--- Given records Enclosed Below ---
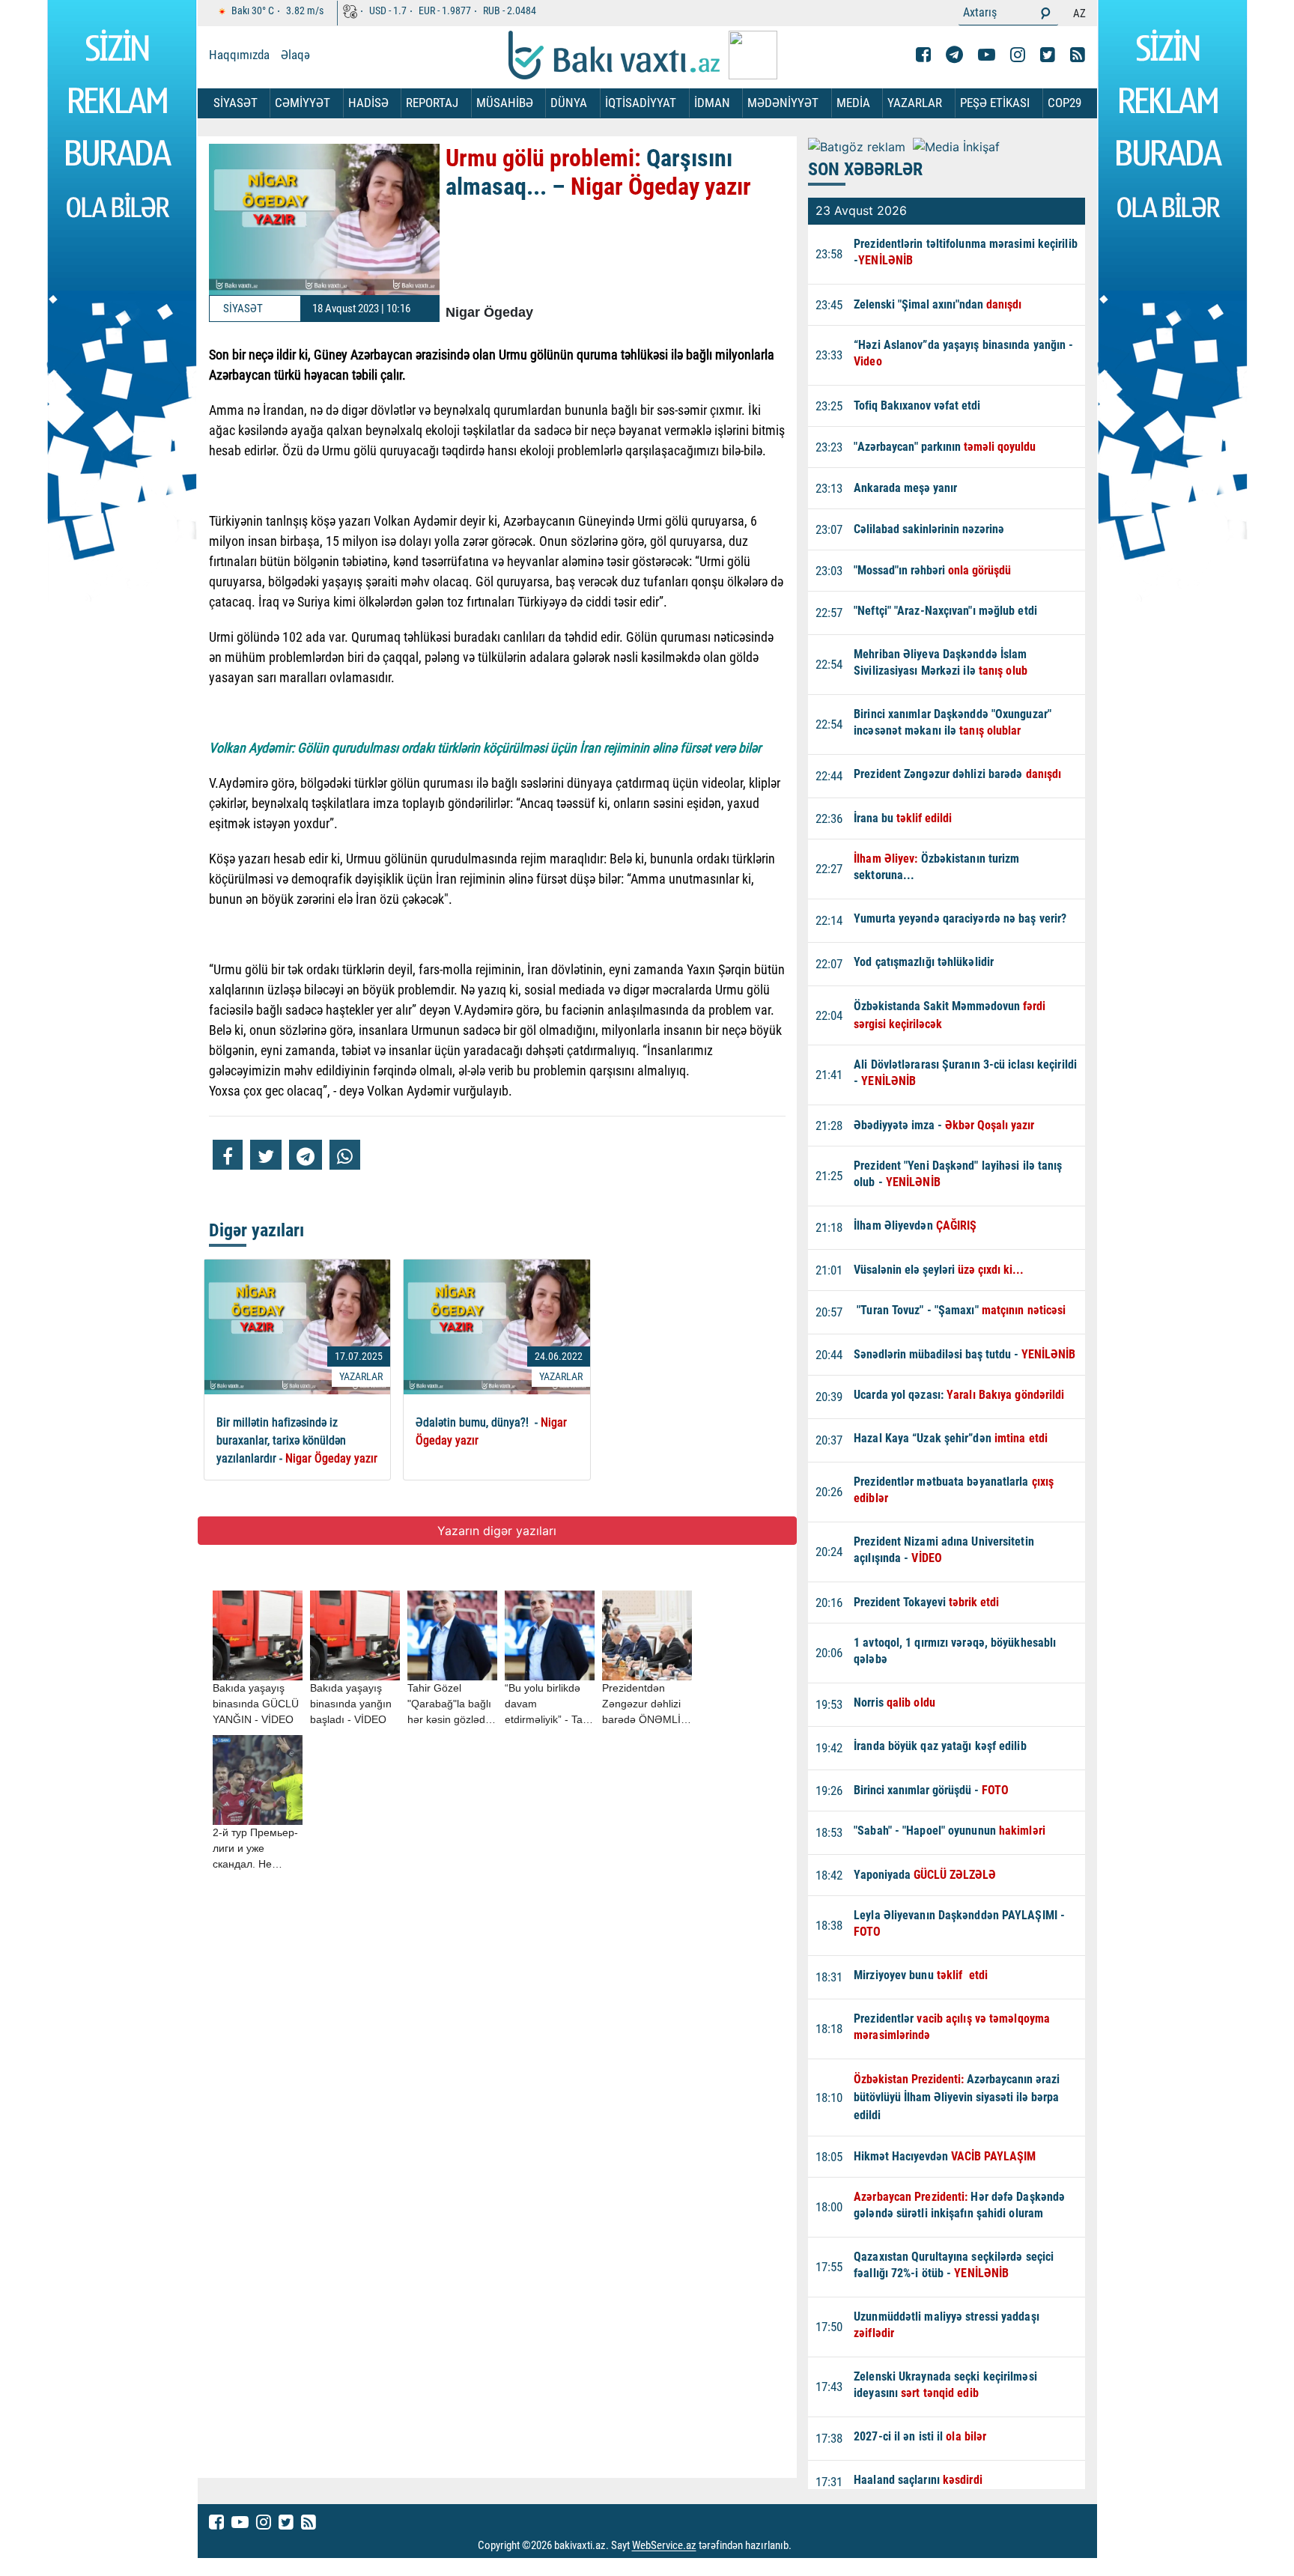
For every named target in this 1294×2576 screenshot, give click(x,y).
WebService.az (664, 2546)
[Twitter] (1047, 54)
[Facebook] (923, 54)
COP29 (1064, 102)
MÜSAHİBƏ (504, 102)
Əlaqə (295, 54)
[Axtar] (1045, 13)
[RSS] (1077, 54)
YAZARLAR (914, 102)
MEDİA (853, 102)
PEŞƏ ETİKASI (995, 102)
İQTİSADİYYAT (640, 102)
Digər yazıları (256, 1230)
--- End of Enclosed Given records ---
→ **What you have to do**: Every line from the one containing "[Facebook] (923, 54)" to the end of the entries must be set down exactly, with none omitted and none added.

→ **Finished exercise**:
[Facebook] (923, 54)
COP29 (1064, 102)
MÜSAHİBƏ (504, 102)
Əlaqə (295, 54)
[Axtar] (1045, 13)
[RSS] (1077, 54)
YAZARLAR (914, 102)
MEDİA (853, 102)
PEŞƏ ETİKASI (995, 102)
İQTİSADİYYAT (640, 102)
Digər yazıları (256, 1230)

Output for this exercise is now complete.